Abstract

As part of the international debate on methods for measuring the social progress of a population, there has been increasing interest in individual subjective opinions about different aspects of quality of life (elementary indicators). In the literature, many methods have been introduced for producing measures of subjective well-being based on these opinions. Some of these methods aim to construct synthetic measures that allow us to consider all the aspects simultaneously. This topic often requires subjective methodological choices and/or distributional assumptions and, when the opinions are encoded by means of categorical ordinal values, the eventual quantification of the original variables. Here, starting from the Istat multipurpose survey on households’—aspects of daily life, we propose an original method for constructing a global satisfaction index. We introduce a variable based on the joint distribution of all the elementary indicators that is able to express the individual degree of global satisfaction. This approach allows us to maintain the original ordinal data scale and to avoid any aggregation formula.

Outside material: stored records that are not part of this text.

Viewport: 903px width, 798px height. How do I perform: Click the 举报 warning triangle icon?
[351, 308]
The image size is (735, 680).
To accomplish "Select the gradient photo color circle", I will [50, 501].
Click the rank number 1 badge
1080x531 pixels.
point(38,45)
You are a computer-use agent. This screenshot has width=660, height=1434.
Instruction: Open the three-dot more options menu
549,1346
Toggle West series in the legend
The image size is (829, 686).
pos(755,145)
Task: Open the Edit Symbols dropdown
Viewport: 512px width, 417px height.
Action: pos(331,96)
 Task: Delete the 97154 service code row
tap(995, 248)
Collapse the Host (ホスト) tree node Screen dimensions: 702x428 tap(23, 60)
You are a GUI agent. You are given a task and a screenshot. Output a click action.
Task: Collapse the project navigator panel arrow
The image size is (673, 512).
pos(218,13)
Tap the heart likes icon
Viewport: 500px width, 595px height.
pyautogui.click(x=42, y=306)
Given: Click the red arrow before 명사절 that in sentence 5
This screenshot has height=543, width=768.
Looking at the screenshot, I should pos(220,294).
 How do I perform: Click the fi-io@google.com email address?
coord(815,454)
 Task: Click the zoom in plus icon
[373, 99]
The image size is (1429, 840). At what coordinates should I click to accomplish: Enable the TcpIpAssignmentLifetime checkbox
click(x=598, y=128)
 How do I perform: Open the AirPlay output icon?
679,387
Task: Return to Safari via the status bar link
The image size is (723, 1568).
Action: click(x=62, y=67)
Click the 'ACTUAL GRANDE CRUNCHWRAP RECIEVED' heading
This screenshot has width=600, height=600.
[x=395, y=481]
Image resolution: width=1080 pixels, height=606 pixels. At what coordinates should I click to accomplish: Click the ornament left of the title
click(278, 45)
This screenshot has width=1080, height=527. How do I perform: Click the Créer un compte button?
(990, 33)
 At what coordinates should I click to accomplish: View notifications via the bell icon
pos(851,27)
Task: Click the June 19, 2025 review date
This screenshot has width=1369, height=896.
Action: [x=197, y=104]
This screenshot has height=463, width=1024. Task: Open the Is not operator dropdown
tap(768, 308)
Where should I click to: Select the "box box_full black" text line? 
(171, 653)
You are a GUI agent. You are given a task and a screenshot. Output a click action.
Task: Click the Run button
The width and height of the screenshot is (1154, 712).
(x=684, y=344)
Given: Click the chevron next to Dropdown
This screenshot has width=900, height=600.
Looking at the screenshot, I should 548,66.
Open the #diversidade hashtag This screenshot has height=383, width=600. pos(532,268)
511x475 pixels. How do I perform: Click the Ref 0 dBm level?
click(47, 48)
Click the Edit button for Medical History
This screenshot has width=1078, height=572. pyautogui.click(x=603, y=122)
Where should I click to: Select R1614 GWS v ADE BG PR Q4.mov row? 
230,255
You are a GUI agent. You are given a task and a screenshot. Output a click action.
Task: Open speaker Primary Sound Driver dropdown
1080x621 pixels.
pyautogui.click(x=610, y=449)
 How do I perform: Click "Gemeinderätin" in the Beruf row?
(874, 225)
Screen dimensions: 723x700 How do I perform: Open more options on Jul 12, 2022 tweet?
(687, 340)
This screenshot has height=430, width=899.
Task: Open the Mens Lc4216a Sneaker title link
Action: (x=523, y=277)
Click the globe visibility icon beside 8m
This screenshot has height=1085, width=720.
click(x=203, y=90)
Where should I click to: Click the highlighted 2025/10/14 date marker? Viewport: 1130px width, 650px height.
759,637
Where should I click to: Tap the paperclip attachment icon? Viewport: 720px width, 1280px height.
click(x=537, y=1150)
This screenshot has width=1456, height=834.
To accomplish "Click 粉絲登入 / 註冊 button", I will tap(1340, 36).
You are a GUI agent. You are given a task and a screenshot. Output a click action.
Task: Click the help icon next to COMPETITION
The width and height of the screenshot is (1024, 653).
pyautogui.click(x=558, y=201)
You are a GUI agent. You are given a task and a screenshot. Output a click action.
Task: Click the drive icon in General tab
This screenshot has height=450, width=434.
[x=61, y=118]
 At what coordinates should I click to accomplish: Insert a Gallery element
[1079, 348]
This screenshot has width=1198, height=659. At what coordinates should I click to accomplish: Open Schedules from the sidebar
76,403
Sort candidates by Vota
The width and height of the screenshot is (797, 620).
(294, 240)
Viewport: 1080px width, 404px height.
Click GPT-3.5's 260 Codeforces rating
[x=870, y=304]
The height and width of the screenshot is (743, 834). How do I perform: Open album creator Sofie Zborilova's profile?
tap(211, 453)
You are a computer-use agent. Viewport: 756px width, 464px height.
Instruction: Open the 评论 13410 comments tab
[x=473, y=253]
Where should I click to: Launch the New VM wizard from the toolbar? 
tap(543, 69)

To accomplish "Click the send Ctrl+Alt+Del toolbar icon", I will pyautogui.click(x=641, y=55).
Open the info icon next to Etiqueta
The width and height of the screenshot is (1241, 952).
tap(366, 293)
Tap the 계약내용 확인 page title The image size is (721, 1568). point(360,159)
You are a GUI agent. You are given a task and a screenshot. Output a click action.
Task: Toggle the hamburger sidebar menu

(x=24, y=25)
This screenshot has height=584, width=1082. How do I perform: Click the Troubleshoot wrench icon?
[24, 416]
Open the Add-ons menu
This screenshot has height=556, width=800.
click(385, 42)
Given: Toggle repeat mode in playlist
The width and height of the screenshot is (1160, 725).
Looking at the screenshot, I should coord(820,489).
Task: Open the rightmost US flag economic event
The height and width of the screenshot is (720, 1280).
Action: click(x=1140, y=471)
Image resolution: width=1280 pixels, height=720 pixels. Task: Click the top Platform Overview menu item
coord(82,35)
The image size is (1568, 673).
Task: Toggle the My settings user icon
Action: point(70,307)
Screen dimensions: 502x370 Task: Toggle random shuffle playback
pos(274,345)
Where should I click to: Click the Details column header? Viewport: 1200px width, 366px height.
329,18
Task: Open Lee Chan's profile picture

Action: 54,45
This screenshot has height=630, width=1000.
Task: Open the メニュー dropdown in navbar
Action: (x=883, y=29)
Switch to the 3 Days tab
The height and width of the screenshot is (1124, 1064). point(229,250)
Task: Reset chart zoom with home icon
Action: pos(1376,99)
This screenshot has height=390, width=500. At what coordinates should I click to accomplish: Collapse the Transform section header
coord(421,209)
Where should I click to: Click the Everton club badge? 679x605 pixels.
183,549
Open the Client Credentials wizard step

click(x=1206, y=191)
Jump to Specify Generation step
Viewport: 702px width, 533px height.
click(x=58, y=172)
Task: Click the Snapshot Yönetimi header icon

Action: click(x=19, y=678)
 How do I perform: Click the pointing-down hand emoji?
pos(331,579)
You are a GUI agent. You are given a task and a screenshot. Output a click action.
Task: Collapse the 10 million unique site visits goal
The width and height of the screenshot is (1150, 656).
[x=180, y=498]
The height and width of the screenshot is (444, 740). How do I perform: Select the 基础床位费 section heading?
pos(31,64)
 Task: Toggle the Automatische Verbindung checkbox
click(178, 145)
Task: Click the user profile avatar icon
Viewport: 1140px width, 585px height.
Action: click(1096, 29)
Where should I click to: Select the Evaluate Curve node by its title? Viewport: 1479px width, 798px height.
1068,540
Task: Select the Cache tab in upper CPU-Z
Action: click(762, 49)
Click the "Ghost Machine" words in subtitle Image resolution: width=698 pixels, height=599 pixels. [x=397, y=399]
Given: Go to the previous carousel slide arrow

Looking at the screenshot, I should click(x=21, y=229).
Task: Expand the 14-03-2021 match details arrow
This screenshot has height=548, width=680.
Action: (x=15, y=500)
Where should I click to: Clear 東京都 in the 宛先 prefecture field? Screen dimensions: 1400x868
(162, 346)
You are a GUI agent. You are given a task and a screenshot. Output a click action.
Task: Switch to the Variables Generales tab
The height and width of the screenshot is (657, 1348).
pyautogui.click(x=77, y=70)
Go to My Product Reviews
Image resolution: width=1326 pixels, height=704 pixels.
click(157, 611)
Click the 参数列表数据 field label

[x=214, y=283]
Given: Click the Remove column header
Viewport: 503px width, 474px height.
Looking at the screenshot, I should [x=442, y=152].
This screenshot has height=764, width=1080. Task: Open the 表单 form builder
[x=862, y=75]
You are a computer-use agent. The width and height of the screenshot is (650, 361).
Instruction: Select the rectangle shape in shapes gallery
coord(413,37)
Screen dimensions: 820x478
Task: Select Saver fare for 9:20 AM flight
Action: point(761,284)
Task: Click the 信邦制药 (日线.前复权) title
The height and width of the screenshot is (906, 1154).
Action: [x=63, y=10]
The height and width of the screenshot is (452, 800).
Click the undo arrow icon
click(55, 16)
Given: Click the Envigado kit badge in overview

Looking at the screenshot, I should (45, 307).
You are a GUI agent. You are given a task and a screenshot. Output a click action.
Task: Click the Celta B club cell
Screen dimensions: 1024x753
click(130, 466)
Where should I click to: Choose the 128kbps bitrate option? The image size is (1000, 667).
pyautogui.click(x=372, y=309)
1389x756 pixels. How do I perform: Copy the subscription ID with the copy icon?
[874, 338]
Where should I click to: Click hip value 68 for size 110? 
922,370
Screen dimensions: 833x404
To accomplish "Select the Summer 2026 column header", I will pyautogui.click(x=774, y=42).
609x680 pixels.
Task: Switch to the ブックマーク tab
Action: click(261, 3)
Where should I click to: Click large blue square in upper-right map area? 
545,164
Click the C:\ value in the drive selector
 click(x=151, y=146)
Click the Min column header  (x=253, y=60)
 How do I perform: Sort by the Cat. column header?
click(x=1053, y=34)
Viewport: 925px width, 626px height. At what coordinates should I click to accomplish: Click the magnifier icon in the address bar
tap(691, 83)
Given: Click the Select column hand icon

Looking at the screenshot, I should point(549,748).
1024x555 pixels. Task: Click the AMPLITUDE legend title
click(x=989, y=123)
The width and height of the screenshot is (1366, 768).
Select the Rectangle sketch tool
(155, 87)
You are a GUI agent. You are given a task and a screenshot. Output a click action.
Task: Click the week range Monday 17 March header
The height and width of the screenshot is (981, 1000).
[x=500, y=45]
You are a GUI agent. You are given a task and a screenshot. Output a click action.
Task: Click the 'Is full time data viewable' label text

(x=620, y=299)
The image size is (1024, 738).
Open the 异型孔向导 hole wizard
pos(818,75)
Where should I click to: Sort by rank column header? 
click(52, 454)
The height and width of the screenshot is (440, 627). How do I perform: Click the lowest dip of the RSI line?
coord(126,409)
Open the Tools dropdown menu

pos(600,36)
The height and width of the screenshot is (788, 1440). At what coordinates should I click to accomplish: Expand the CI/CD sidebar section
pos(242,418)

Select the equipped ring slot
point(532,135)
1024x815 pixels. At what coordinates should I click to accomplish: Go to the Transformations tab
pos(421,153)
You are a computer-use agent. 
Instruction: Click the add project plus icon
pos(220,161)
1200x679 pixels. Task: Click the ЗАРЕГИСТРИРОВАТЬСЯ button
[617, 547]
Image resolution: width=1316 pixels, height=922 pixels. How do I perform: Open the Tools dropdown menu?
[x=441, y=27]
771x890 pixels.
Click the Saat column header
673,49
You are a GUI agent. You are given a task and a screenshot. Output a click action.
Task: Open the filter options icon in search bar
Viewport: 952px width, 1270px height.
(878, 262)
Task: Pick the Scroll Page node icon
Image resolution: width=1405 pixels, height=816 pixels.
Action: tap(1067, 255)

By comparing the observed distribution of the new variable and the theoretical one, which refers to the situation of overall dissatisfaction (all individuals are dissatisfied for every aspect), we propose three indices of global satisfaction. We also implemented two simulation studies that confirms both the efficacy and robustness of our method. We then applied it to measure the global satisfaction degree of the Italian population, using Istat multipurpose survey data for the year 2013.